**Supplied passage**
# Food Problem with Blue Buffalo?



## GinnyinPA (Oct 31, 2010)

We tried Blue Buffalo chicken and rice with Ben but dropped it because his hair started falling out about a month after we switched. He had big bald spots on his legs and neck (where the collar rubs). The vet said it wasn't his thyroid, but may be an allergy. We switched back to Purina Pro Plan and his hair has come back in again. He is also taking allergy pills. I can't be sure it was the dog food, but I'm not going back to BB.


----------



## Dexell1827 (Feb 23, 2011)

I don't feed Blue Buffalo, but my male Golden is having similar issues. All of his blood work and tests have come back normal as well. I'm at my wit's end dealing with all the accidents in the house. He's seven, and has never had these issues previously.


----------



## mylissyk (Feb 25, 2007)

Blue Buff had a problem with calcium levels in their food a while back, with those symptoms I wouldn't risk feeding it to your dogs, it's too much to be a coincidence. IMO.


----------



## Sheltie (Apr 8, 2011)

As a followup to my post above, we switched my Sheltie to a home made diet and she improved overnight. I also switched my Golden from Blue Buffalo to ProPlan and her stools are fine after only two days. 

I don't know what was in BB, but it certainly didn't agree with my dogs.


----------



## mylissyk (Feb 25, 2007)

Sheltie said:


> As a followup to my post above, we switched my Sheltie to a home made diet and she improved overnight. I also switched my Golden from Blue Buffalo to ProPlan and her stools are fine after only two days.
> 
> I don't know what was in BB, but it certainly didn't agree with my dogs.


We hear that a lot.


----------



## Cadie (Jun 14, 2011)

We too have been feeding Blue Buffalo. Our problem is that Jenny is having these huge poops 3-5 times a day. They are solid, and she loves it, but is this normal?

Excerpts from a dataset:
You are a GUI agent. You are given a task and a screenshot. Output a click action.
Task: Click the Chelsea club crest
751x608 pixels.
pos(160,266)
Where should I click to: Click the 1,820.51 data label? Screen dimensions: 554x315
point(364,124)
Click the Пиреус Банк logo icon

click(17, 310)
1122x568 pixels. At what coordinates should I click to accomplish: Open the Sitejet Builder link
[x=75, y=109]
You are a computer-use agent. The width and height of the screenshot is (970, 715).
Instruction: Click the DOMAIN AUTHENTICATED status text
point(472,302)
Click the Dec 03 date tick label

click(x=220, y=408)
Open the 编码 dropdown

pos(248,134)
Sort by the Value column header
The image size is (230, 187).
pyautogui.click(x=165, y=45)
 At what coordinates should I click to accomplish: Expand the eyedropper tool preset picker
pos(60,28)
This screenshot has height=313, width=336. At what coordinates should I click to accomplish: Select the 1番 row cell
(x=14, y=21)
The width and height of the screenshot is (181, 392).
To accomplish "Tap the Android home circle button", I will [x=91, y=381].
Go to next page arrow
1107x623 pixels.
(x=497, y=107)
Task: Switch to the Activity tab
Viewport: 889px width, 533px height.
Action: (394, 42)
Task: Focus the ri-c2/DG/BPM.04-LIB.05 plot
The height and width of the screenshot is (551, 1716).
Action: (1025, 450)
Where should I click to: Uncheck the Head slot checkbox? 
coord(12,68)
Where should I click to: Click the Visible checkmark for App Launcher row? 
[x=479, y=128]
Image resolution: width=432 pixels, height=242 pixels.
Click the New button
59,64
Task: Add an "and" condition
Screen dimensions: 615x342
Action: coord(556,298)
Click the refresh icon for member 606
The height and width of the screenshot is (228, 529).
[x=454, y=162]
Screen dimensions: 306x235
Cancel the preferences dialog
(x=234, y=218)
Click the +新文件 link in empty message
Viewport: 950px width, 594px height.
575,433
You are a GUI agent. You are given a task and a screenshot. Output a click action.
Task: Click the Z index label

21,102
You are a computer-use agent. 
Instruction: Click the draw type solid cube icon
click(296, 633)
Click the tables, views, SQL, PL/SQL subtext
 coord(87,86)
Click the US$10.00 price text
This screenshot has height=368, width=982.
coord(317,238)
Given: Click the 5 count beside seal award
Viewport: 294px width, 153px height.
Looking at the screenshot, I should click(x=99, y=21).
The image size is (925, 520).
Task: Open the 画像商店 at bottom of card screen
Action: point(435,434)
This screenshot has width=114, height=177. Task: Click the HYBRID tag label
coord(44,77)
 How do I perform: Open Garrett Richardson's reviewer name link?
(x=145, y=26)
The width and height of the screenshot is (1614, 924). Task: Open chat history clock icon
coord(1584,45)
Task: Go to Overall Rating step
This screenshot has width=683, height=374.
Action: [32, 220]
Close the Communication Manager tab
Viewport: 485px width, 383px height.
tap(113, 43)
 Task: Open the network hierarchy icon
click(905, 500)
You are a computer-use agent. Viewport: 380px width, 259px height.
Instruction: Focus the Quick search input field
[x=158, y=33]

**Parts of the exercise**
1. For each statement, say yes or no according to the Blue Buffalo thread, and quote the words of the thread that decide it. (a) The vet told GinnyinPA that Ben's hair loss was caused by his thyroid. (b) Dexell1827 feeds Blue Buffalo. (c) Sheltie's Golden had fine stools two days after switching to ProPlan.
2. In the Blue Buffalo thread, turn the paragraph starting "We tried Blue Buffalo chicken and rice" into a short list that keeps its main facts.
3. According to the Blue Buffalo thread, how many times a day is Jenny having huge poops?

**Per-task answers**
1.
(a) No: "The vet said it wasn't his thyroid, but may be an allergy."
(b) No: "I don't feed Blue Buffalo"
(c) Yes: "I also switched my Golden from Blue Buffalo to ProPlan and her stools are fine after only two days."

2.
- Ben ate Blue Buffalo chicken and rice, but the food was dropped because his hair started falling out about a month after the switch.
- He had big bald spots on his legs and on his neck, where the collar rubs.
- The vet said it wasn't his thyroid but may be an allergy.
- After a switch back to Purina Pro Plan, his hair came back in.
- He is also taking allergy pills.
- The poster can't be sure the dog food was the cause but won't go back to BB.

3. 3-5 times a day.